▶ [CONSIGNE 1] D'après l'extrait de page, qu'est-ce que les défendeurs ne peuvent pas faire sans craindre un accident ?
▶ [CONSIGNE 2] Recopiez à l'identique, s'il vous plaît, les lignes des enregistrements allant de celle qui contient « The image size is (1359, 896). » jusqu'à celle qui contient « (x=36, y=607) », ces deux lignes comprises.

▶ [EXTRAIT DE PAGE]
Il ajoute que « le fait de ne pouvoir entrer et sortir de chez eux et de ne pouvoir emprunter la voie publique qui longe leur immeuble sans craindre un accident constitue un dommage né et actuel ou, plus exactement, un dommage certain, dans le chef [des défendeurs] » et que, « si la voirie telle qu’elle est aménagée devant l’immeuble [des défendeurs] ne présentait pas cette configuration anormalement dangereuse, ces derniers ne subiraient pas le préjudice qu’ils subissent ».

▶ [DONNÉES AFFICHÉES]

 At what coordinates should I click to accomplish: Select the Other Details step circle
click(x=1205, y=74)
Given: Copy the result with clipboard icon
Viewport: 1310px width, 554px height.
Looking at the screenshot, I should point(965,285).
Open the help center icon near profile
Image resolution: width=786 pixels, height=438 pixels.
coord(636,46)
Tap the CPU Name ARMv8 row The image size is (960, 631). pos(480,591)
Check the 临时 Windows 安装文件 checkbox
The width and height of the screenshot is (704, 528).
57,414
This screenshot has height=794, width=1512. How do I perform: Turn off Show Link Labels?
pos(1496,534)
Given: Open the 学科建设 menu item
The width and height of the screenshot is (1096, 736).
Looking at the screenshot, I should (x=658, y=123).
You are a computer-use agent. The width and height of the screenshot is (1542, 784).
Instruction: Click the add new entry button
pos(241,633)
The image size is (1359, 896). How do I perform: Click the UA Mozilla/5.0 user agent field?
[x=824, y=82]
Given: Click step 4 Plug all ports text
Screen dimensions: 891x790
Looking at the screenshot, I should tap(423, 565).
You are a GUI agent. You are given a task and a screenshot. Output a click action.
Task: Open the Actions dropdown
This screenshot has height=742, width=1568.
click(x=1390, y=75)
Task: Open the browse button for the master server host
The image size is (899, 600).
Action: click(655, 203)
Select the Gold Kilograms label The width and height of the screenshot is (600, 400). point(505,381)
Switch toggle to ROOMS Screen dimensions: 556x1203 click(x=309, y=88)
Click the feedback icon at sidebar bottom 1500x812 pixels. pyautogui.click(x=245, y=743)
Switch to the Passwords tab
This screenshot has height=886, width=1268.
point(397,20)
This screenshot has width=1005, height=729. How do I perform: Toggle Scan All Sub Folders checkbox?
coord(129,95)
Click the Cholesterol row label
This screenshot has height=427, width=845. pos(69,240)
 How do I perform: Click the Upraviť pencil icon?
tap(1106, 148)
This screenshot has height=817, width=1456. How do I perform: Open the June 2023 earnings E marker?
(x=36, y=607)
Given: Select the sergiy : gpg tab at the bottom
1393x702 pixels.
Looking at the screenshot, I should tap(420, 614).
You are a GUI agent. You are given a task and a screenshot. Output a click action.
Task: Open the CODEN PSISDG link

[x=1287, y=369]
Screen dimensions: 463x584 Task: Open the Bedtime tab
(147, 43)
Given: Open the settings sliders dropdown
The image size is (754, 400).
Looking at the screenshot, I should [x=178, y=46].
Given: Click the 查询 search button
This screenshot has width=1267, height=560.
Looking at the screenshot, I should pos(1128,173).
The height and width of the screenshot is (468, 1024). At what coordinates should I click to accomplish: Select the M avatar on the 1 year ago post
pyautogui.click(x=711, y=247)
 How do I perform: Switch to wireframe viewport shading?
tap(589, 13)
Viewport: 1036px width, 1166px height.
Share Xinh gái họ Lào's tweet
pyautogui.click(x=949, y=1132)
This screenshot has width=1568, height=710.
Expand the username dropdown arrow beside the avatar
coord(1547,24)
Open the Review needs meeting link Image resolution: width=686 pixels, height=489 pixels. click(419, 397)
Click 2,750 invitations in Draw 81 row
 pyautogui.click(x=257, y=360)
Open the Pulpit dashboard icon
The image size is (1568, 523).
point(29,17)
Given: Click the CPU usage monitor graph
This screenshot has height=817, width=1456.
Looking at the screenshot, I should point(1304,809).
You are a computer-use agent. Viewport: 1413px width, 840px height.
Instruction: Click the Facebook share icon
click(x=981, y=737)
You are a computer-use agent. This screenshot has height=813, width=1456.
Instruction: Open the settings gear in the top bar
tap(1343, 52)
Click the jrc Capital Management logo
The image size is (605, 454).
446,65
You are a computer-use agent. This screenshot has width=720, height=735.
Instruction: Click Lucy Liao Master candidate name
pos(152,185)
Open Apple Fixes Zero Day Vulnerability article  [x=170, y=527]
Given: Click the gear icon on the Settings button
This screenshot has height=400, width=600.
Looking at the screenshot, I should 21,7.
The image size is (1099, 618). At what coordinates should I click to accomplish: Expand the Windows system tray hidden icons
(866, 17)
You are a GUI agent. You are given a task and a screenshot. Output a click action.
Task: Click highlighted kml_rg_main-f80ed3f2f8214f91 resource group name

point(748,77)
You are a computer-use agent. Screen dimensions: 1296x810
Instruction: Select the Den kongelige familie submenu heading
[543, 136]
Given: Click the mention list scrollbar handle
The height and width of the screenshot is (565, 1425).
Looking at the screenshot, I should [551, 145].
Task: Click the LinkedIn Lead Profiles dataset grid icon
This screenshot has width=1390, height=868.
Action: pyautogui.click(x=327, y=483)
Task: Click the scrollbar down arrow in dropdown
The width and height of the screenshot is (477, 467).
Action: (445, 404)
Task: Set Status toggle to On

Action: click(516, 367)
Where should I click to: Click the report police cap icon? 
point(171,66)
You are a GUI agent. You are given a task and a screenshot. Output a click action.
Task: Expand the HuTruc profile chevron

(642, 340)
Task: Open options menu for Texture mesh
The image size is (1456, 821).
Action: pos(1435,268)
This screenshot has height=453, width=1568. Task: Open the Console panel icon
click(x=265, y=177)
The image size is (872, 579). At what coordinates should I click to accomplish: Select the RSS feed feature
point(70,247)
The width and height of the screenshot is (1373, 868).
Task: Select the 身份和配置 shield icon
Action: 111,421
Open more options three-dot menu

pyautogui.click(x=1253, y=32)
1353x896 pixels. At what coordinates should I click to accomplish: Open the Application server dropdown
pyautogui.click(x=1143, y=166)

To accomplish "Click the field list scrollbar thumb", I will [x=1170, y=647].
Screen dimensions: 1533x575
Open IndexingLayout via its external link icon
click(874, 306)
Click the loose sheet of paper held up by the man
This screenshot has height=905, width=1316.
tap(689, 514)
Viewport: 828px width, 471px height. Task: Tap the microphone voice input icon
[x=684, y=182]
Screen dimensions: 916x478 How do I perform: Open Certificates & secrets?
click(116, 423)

▶ [RÉPONSE 1] Entrer et sortir de chez eux, et emprunter la voie publique qui longe leur immeuble.

▶ [RÉPONSE 2]
The image size is (1359, 896). How do I perform: Click the UA Mozilla/5.0 user agent field?
[x=824, y=82]
Given: Click step 4 Plug all ports text
Screen dimensions: 891x790
Looking at the screenshot, I should tap(423, 565).
You are a GUI agent. You are given a task and a screenshot. Output a click action.
Task: Open the Actions dropdown
This screenshot has height=742, width=1568.
click(x=1390, y=75)
Task: Open the browse button for the master server host
The image size is (899, 600).
Action: click(655, 203)
Select the Gold Kilograms label The width and height of the screenshot is (600, 400). point(505,381)
Switch toggle to ROOMS Screen dimensions: 556x1203 click(x=309, y=88)
Click the feedback icon at sidebar bottom 1500x812 pixels. pyautogui.click(x=245, y=743)
Switch to the Passwords tab
This screenshot has height=886, width=1268.
point(397,20)
This screenshot has width=1005, height=729. How do I perform: Toggle Scan All Sub Folders checkbox?
coord(129,95)
Click the Cholesterol row label
This screenshot has height=427, width=845. pos(69,240)
 How do I perform: Click the Upraviť pencil icon?
tap(1106, 148)
This screenshot has height=817, width=1456. How do I perform: Open the June 2023 earnings E marker?
(x=36, y=607)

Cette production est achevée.